■ Exercise objective: Copy the following items verbatim, from the line containing "Click the Exit icon in scene dock" through the line containing "Sort table by", including both of those lines.

■ Data:
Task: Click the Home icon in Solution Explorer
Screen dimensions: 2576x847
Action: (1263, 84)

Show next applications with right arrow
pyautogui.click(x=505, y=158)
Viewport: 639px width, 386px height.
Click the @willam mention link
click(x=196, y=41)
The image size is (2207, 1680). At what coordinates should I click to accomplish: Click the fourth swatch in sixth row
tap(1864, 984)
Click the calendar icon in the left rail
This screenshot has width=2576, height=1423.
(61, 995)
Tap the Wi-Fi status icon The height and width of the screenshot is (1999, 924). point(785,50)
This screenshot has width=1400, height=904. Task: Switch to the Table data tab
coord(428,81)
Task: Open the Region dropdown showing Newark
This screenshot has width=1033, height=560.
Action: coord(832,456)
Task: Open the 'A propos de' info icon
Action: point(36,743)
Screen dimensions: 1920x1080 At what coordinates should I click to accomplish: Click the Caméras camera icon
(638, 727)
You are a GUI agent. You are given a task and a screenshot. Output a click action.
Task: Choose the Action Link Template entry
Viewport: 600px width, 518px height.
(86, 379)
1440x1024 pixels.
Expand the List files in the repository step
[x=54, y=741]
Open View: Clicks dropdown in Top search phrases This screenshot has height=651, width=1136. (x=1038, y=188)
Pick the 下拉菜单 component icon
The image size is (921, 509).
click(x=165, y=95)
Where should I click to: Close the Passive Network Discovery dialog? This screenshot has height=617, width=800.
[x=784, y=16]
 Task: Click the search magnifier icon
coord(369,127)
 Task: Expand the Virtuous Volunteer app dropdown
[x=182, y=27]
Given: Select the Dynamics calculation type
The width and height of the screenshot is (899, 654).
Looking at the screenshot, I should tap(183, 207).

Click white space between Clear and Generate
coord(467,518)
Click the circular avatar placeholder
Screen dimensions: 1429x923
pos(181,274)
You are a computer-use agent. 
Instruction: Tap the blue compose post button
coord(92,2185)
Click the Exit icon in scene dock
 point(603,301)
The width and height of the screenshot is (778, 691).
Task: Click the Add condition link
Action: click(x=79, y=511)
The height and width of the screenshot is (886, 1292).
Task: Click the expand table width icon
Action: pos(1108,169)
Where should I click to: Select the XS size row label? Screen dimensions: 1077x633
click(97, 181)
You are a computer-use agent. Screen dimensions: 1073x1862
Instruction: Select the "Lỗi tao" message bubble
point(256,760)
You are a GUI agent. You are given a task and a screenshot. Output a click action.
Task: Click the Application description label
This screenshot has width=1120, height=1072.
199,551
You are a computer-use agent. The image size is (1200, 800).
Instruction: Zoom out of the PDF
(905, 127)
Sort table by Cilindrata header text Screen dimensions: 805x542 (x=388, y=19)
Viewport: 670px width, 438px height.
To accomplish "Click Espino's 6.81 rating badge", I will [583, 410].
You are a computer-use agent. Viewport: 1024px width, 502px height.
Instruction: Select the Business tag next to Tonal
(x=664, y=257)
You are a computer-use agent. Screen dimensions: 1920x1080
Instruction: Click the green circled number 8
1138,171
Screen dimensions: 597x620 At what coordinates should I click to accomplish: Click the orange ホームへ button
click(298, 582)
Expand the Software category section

■ Output:
Click the Exit icon in scene dock
 point(603,301)
The width and height of the screenshot is (778, 691).
Task: Click the Add condition link
Action: click(x=79, y=511)
The height and width of the screenshot is (886, 1292).
Task: Click the expand table width icon
Action: pos(1108,169)
Where should I click to: Select the XS size row label? Screen dimensions: 1077x633
click(97, 181)
You are a computer-use agent. Screen dimensions: 1073x1862
Instruction: Select the "Lỗi tao" message bubble
point(256,760)
You are a GUI agent. You are given a task and a screenshot. Output a click action.
Task: Click the Application description label
This screenshot has width=1120, height=1072.
199,551
You are a computer-use agent. The image size is (1200, 800).
Instruction: Zoom out of the PDF
(905, 127)
Sort table by Cilindrata header text Screen dimensions: 805x542 (x=388, y=19)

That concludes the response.